RADV driver isn't officially supported by AMD either. When you look at the driver they develop in official capacity (AMDVLK) 'their' drivers don't feature any other vendor extensions aside from their own. VK_AMD_buffer_marker is not an official extension as well and adds no meaningful new functionality too since it's solely used for debugging purposes only ...
It's not in the release notes though. I only just noticed the gpuinfo site let's you find the drivers which advertise an extension, the extension is advertised on a tiny subset of 7900 XT(X) entries in the database. Not dependent on how new the drivers are either, weird.

PS. just to be clear, I'm not talking about how supporting NVIDIA extensions is on the sly, but the fact that they have never publicized support for VK_NV_cooperative_matrix and the fact that their latest drivers don't tend to expose support. If the can just execute the SpirV code but don't expose support for the Vulkan extension at all, that's rather on the sly.
No AMD driver (including community developed ones) advertises support for VK_NV_cooperative_matrix. It's just the way the library forces a specific subset of AMD hardware to execute a different codepath compared to other AMD hardware ...
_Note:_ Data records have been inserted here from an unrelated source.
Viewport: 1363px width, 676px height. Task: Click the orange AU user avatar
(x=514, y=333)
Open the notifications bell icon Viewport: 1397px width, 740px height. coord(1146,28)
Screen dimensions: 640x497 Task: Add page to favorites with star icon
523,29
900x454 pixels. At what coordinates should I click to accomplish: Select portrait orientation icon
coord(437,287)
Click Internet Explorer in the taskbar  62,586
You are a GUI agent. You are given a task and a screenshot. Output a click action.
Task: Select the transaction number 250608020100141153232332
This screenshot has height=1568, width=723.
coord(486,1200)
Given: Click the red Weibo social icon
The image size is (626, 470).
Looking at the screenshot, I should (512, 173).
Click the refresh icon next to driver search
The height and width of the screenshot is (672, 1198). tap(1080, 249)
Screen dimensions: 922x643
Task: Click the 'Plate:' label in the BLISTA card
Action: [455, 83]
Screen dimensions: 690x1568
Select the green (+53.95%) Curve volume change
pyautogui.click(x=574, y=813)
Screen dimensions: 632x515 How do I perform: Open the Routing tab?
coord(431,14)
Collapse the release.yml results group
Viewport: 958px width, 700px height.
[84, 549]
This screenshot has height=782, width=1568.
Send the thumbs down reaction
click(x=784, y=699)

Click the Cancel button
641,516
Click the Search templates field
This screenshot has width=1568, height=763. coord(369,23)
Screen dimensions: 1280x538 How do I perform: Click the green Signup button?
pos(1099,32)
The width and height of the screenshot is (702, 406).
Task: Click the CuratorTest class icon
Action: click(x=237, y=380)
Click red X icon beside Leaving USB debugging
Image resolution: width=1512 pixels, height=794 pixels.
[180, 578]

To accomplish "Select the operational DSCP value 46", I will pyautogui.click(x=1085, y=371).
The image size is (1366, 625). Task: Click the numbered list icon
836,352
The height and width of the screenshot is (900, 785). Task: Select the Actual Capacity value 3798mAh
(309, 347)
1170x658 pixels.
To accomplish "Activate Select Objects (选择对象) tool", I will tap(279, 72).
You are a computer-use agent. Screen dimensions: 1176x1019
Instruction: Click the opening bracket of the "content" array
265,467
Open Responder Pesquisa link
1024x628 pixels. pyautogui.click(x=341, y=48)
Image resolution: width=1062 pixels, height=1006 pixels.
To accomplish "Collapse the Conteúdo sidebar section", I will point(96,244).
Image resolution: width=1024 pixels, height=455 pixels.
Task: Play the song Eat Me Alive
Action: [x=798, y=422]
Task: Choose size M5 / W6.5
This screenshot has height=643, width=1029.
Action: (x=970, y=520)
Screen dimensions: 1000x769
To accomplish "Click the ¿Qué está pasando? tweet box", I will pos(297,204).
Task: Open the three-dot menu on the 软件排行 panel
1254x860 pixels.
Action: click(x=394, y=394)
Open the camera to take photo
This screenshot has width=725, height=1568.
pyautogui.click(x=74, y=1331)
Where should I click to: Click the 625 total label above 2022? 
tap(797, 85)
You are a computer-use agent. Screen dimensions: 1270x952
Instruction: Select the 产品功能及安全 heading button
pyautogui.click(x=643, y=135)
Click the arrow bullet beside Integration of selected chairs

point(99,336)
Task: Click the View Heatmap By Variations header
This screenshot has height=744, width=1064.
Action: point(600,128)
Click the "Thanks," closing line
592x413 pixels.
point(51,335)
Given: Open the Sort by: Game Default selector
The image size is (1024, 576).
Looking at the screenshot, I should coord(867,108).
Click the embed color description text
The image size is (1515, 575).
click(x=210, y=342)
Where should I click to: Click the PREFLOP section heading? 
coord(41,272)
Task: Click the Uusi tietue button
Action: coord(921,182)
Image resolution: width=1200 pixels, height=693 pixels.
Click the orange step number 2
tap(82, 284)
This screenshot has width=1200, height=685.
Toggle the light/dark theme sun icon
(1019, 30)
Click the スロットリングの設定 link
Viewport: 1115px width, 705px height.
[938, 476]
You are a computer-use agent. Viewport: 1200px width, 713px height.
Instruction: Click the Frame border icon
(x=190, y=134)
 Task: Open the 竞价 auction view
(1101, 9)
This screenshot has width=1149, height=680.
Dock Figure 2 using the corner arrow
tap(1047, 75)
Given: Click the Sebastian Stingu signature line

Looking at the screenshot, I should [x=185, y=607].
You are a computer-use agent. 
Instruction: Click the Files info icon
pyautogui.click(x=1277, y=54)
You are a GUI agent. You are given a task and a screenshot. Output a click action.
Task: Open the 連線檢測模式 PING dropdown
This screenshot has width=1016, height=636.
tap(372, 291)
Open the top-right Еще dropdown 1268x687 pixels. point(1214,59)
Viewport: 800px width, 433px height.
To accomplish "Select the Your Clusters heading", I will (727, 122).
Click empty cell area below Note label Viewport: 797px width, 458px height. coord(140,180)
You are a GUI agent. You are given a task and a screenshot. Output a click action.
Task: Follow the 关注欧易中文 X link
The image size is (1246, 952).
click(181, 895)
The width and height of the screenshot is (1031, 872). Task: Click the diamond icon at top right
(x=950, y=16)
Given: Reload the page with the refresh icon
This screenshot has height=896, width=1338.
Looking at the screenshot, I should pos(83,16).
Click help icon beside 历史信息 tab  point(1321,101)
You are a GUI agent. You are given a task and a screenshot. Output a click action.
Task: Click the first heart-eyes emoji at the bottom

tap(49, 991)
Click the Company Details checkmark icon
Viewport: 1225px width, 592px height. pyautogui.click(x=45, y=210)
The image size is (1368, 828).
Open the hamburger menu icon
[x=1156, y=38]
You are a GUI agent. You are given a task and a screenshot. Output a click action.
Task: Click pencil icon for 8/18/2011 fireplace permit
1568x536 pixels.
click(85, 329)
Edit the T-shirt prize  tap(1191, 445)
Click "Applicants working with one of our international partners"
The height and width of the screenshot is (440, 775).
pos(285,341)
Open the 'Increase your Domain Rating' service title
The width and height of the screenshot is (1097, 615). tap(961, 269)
I'm under the impression that you're overthinking this case. The library probably doesn't even make use the extension itself!
 
IREE definitely uses it in the RDNA3 compilation, but it's possible it's just used as a shitty IR and somewhere down the line it's raised again and compiled to something different before it hits final SPIRV. Would be nice if someone who actually understands that codebase could explain to settle my idle curiosity.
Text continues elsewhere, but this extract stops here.